The phrase “compassion fatigue” refers to the physical, emotional and psychological exhaustion individuals may experience as a result of prolonged exposure to the suffering of others, particularly in caregiving or helping roles. Officers see many bad things others do not, and this type of fatigue can be a problem. They may need help keeping things in perspective. Plus, officers can be negatively impacted by fatigue and exhaustion caused by excessive shifts or stress-induced lack of sleep. This can also have a negative impact on an officer’s job performance and lead to an act of frustration or anger. For those of you who have members working excessive overtime due to staffing shortages, you have your first proactive RM assignment before something bad happens: Find out how it is impacting them. Do you need to provide some type of wellness solution?
First Steps
The death of Robert Brooks serves as a poignant example of the dire consequences that can result from systemic failures in risk management and accountability. It underscores the imperative for law enforcement leaders to not only conduct thorough root cause analyses following incidents of misconduct but also to diligently implement and enforce corrective actions. By doing so, agencies can work toward preventing such tragedies in the future and maintaining public trust in the justice system.
Many leaders will view the severity of the Marcy incident as an outlier and dismiss it. I hope it is an outlier. This should not, however, prevent an honest, introspective examination of your own agency. Ask these questions of your staff: Do our members feel empowered to step in and act when they think it is necessary? Does our culture adequately convey the need for members to act as redundant systems for each other? If not, take action. Your members and your organization will be better for it.

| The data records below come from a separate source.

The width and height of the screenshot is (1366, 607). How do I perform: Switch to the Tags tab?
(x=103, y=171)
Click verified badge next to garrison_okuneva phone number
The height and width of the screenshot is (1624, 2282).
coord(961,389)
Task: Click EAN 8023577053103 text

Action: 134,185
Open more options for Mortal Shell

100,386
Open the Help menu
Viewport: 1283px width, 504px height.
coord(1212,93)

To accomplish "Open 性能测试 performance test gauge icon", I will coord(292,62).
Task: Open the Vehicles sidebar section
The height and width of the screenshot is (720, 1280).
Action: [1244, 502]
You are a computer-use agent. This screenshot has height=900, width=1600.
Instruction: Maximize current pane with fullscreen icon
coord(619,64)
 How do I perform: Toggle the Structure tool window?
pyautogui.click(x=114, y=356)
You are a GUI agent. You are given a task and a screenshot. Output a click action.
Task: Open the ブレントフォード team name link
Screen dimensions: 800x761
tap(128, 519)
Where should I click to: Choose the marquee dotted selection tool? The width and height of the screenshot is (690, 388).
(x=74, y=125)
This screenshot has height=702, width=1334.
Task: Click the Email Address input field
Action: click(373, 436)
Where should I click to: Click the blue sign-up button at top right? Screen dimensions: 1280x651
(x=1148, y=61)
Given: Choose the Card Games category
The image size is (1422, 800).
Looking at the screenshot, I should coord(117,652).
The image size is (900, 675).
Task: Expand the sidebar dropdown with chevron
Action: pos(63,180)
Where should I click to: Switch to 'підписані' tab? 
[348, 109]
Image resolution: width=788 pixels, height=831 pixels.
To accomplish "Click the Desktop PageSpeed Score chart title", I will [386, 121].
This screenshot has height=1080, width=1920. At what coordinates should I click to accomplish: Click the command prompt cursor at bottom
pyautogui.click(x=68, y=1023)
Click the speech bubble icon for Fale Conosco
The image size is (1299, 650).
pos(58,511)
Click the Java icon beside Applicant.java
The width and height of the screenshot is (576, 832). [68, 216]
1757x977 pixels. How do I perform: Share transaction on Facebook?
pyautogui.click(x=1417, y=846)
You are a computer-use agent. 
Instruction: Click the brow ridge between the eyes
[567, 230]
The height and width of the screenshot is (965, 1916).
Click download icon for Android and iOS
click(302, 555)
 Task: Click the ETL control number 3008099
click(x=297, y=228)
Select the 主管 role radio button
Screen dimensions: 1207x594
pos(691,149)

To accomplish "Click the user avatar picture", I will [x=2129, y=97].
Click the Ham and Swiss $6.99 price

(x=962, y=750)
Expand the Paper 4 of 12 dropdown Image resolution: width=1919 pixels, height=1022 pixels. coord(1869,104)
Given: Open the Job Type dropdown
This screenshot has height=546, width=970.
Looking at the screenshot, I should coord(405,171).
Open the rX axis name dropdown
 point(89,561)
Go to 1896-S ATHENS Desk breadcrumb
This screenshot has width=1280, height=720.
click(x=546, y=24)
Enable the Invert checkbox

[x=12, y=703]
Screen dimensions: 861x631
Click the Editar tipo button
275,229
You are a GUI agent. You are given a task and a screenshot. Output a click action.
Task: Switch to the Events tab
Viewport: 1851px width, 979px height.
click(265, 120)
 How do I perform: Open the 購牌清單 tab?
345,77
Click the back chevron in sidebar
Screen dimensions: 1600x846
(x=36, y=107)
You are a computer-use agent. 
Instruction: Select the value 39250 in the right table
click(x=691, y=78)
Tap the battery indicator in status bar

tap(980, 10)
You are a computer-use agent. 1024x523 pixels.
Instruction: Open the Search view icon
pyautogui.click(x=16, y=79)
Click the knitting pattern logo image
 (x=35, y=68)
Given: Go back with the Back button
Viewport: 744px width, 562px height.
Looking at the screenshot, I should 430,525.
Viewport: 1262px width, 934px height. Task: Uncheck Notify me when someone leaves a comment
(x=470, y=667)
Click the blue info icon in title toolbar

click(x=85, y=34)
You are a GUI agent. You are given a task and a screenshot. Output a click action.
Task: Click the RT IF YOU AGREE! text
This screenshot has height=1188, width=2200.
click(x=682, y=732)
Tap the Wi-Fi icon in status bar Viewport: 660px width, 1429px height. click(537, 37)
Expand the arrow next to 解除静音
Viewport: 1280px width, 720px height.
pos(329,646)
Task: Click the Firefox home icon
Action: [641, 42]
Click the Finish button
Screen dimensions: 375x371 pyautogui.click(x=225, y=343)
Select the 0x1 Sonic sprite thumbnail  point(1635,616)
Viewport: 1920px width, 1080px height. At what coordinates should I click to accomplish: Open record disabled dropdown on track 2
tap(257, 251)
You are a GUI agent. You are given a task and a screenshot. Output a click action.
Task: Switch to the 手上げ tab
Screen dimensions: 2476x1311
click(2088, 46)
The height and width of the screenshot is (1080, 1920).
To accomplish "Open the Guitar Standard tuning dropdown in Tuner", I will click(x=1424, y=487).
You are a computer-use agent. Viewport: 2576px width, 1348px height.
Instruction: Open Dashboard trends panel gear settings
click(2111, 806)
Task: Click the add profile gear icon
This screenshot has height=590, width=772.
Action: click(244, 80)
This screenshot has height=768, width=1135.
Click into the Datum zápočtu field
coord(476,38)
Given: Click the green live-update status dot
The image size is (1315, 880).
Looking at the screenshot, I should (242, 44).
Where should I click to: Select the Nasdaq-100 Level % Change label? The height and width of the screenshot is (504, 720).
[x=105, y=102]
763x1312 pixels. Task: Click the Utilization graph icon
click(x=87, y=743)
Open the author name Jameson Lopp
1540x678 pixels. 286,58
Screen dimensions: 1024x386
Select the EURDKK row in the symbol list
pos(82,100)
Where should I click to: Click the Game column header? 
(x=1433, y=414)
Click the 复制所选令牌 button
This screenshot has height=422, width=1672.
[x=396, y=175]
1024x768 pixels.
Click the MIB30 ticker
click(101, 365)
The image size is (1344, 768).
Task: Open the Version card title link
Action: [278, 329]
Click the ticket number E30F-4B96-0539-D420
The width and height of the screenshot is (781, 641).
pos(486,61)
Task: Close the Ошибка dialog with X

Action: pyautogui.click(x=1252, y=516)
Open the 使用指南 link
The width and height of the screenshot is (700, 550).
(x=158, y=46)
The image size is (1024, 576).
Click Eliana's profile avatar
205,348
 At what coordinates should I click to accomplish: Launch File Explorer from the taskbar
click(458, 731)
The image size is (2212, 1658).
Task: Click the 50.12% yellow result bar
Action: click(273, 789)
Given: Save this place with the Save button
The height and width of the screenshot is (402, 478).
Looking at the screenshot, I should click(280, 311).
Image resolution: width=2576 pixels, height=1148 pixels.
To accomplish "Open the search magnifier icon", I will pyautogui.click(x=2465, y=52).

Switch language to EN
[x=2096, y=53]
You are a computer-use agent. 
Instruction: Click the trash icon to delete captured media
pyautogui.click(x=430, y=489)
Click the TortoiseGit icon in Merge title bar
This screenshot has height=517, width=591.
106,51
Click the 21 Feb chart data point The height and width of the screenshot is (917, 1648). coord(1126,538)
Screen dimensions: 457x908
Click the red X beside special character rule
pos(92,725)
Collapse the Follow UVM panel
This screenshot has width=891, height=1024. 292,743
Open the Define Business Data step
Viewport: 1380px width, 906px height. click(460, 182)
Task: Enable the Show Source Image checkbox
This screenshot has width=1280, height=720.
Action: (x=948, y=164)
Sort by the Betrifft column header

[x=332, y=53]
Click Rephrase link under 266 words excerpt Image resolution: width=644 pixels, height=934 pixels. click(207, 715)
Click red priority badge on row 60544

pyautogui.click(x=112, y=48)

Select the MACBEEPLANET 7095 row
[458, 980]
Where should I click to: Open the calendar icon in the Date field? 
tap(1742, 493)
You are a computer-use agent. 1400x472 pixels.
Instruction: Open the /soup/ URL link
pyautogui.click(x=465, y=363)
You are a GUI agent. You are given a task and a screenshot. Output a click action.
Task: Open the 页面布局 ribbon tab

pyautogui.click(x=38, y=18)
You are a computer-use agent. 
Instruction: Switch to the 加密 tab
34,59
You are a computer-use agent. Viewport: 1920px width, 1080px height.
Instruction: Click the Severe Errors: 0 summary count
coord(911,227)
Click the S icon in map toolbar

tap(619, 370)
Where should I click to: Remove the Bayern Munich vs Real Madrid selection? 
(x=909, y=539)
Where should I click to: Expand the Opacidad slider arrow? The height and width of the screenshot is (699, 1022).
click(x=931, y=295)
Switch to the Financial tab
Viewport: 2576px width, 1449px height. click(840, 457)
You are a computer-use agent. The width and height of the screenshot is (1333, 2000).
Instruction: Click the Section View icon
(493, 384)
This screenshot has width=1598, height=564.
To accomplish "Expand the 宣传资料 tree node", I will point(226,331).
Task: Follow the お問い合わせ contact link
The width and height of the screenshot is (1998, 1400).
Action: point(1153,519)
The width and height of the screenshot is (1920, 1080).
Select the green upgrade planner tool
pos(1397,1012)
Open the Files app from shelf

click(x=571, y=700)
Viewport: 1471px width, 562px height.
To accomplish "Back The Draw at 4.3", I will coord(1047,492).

Author’s Note: Significant events occurred in New York State after this article was published. Thousands of union corrections officers went on strike, leading to more than 2,000 being fired by the time the strike ended. Another incarcerated person died at the hands of corrections officers who had shut off their body cameras, which led to yet another criminal prosecution. And significant attention was brought on a prior law that restricted the use of solitary confinement as a means of controlling violent inmates. All this just reinforces the need for the union, management and legislature to work together to determine root causes and work together to solve them. Otherwise, this situation will follow the path of the Positive Train Control system.